"Ass!" comes the chorus. "Within reach of passing soldiers! Not dotty,
are you?"
"It's hard lines all the same," wails Tirloir. Then suddenly a fit of
rage seizes him, his face crumples, his little fists clench in fury, he
tightens them like knots in string and waves them about. "Alors quoi?
Ah, if I had hold of the mongrel that did it! Talk about breaking his
jaw--I'd stave in his bread-pan, I'd--there was a whole Camembert in
there, I'll go and look for it." He massages his stomach with the
little sharp taps of a guitar player, and plunges into the gray of the
morning, grinning yet dignified, with his awkward outlines of an
invalid in a dressing-gown. We hear him grumbling until he disappears.
"Strange man, that," says Pepin; the others chuckle. "He's daft and
crazy," declares Marthereau, who is in the habit of fortifying the
expression of his thought by using two synonyms at once.
* * * * *
"Tiens, old man," says Tulacque, as he comes up. "Look at this."
Tulacque is magnificent. He is wearing a lemon-yellow coat made out of
an oilskin sleeping-sack. He has arranged a hole in the middle to get
his head through, and compelled his shoulder-straps and belt to go over
it. He is tall and bony. He holds his face in advance as he walks, a
forceful face, with eyes that squint. He has something in his hand. "I
found this while digging last night at the end of the new gallery to
change the rotten gratings. It took my fancy off-hand, that
knick-knack. It's an old pattern of hatchet."

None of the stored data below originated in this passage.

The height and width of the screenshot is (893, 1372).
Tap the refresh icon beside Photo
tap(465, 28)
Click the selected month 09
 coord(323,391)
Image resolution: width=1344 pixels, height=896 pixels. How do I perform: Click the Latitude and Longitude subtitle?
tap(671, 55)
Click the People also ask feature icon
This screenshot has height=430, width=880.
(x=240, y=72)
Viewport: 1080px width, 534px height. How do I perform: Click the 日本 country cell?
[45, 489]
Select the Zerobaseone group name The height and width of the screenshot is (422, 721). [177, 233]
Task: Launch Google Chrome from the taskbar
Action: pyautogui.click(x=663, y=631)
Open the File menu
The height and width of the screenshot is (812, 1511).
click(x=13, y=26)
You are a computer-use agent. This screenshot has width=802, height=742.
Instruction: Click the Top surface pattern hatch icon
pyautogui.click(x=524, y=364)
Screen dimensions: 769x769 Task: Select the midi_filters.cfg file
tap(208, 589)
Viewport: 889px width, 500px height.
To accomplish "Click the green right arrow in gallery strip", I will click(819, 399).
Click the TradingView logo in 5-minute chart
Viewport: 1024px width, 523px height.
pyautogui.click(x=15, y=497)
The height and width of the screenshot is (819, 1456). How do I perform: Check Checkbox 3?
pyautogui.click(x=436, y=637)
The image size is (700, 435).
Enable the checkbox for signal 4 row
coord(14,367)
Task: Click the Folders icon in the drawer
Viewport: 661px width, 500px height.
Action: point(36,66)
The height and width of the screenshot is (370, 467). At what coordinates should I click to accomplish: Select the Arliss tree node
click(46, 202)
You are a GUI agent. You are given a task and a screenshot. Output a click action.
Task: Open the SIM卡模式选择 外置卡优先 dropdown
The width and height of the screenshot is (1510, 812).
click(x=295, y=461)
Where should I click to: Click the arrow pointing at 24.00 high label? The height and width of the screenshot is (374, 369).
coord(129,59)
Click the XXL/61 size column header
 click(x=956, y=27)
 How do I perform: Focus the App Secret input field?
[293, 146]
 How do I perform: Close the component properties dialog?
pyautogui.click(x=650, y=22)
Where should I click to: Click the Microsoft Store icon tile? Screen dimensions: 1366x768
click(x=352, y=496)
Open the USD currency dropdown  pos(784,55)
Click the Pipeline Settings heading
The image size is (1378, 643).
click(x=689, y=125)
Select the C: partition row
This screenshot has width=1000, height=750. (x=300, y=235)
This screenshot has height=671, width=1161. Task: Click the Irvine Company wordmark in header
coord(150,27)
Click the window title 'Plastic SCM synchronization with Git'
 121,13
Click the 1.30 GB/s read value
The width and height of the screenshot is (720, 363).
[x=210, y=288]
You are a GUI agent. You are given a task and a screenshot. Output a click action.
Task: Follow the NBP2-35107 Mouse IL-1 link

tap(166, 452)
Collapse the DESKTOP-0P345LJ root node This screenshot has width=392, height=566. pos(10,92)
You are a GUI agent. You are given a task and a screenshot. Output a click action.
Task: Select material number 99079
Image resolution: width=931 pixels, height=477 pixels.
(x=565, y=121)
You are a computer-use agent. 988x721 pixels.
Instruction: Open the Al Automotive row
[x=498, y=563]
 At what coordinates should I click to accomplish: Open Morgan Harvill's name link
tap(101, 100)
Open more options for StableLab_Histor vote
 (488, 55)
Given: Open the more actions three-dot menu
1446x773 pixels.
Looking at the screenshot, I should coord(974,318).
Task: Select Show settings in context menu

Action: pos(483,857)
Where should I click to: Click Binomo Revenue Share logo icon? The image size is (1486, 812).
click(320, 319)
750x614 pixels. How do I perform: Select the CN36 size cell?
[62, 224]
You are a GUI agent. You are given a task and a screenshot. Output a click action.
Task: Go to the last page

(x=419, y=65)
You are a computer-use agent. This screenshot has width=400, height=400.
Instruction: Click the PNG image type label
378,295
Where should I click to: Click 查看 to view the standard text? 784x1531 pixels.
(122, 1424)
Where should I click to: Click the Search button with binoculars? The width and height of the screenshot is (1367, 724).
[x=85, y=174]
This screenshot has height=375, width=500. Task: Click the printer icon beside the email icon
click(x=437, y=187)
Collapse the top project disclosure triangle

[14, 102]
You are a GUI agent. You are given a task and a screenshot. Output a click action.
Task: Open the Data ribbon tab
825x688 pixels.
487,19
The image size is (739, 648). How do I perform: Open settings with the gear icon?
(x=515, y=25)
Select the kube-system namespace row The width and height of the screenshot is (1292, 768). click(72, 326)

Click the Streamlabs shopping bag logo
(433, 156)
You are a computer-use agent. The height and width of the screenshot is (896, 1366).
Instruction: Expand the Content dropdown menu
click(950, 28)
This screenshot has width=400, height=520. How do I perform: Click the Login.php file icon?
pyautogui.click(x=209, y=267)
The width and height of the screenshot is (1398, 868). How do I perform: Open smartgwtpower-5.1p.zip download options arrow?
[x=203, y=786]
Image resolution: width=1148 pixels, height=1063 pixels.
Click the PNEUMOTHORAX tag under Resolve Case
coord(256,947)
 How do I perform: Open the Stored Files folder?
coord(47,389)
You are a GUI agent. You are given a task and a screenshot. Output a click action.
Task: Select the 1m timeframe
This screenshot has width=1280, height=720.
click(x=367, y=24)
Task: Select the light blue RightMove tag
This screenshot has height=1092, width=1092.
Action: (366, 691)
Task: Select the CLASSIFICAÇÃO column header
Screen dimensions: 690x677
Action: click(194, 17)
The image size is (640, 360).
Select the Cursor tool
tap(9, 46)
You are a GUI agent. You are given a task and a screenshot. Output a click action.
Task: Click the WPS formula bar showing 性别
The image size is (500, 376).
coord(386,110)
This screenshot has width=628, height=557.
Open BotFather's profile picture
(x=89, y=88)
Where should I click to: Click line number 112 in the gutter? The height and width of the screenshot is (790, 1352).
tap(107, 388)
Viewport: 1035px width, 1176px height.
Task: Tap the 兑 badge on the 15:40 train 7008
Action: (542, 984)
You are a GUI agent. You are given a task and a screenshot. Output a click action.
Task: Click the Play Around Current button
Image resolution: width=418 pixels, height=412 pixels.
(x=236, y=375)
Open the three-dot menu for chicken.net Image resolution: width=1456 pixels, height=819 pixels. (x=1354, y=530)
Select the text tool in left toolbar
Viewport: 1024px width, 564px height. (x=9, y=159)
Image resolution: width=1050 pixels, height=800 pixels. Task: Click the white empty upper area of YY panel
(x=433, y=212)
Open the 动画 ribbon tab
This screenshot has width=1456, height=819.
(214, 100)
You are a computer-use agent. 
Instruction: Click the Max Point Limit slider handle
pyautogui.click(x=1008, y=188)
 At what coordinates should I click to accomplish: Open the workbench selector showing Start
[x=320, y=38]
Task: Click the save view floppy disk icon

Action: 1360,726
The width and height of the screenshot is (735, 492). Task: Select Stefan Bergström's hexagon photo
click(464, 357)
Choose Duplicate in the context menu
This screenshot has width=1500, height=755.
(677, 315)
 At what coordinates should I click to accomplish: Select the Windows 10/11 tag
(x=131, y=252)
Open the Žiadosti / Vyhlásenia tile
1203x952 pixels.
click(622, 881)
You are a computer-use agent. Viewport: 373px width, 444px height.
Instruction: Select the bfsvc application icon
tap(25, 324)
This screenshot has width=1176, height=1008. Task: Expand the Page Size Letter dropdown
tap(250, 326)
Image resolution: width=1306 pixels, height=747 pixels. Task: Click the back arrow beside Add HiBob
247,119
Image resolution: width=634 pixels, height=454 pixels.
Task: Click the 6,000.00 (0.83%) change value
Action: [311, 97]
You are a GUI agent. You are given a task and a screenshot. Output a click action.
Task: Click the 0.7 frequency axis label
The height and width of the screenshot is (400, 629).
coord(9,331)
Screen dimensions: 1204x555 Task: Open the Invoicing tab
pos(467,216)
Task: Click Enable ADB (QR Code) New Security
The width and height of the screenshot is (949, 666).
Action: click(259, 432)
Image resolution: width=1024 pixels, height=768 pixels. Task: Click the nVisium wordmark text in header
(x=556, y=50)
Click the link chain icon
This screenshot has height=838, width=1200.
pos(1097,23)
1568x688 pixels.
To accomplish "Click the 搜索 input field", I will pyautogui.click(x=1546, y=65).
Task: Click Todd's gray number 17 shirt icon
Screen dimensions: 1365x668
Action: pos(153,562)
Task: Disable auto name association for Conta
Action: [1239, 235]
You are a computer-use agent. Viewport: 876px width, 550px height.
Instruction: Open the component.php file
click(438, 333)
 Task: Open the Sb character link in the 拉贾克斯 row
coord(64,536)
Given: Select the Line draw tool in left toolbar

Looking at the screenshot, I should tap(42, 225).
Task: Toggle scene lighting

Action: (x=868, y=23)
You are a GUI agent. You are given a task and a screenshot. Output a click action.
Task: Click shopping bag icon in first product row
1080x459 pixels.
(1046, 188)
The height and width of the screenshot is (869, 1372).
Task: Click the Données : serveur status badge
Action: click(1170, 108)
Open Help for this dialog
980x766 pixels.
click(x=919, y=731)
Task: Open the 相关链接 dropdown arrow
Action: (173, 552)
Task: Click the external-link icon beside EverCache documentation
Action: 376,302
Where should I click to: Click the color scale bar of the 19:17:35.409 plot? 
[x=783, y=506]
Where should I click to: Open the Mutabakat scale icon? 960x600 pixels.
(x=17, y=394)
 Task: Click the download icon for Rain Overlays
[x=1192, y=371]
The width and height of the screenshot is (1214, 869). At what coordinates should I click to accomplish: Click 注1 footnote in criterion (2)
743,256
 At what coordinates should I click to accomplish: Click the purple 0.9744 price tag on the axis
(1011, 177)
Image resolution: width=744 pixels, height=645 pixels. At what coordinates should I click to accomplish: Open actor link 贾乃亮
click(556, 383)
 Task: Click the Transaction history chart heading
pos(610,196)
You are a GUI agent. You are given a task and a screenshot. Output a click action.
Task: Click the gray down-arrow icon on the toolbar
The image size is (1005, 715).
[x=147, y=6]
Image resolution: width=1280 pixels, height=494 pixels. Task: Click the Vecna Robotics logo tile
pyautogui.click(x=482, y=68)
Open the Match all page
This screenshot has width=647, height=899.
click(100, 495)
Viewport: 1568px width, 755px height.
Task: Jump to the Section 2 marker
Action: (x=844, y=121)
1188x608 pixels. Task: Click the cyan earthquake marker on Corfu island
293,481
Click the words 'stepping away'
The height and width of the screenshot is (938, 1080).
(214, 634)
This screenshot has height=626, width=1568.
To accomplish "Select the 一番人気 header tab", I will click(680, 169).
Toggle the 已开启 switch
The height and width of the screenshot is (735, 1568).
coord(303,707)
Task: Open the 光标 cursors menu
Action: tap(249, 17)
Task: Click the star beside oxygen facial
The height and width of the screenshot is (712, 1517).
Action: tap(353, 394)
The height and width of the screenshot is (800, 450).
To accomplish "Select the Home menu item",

It was indeed an old pattern, a sharpened flint hafted with an old
brown bone--quite a prehistoric tool in appearance.
"Very handy," said Tulacque, fingering it. "Yes, not badly thought out.
Better balanced than the regulation ax. That'll be useful to me, you'll
see." As he brandishes that ax of Post-Tertiary Man, he would himself
pass for an ape-man, decked out with rags and lurking in the bowels of
the earth.
One by one we gathered, we of Bertrand's squad and the half-section, at
an elbow of the trench. Just here it is a little wider than in the
straight part where when you meet another and have to pass you must
throw yourself against the side, rub your back in the earth and your
stomach against the stomach of the other.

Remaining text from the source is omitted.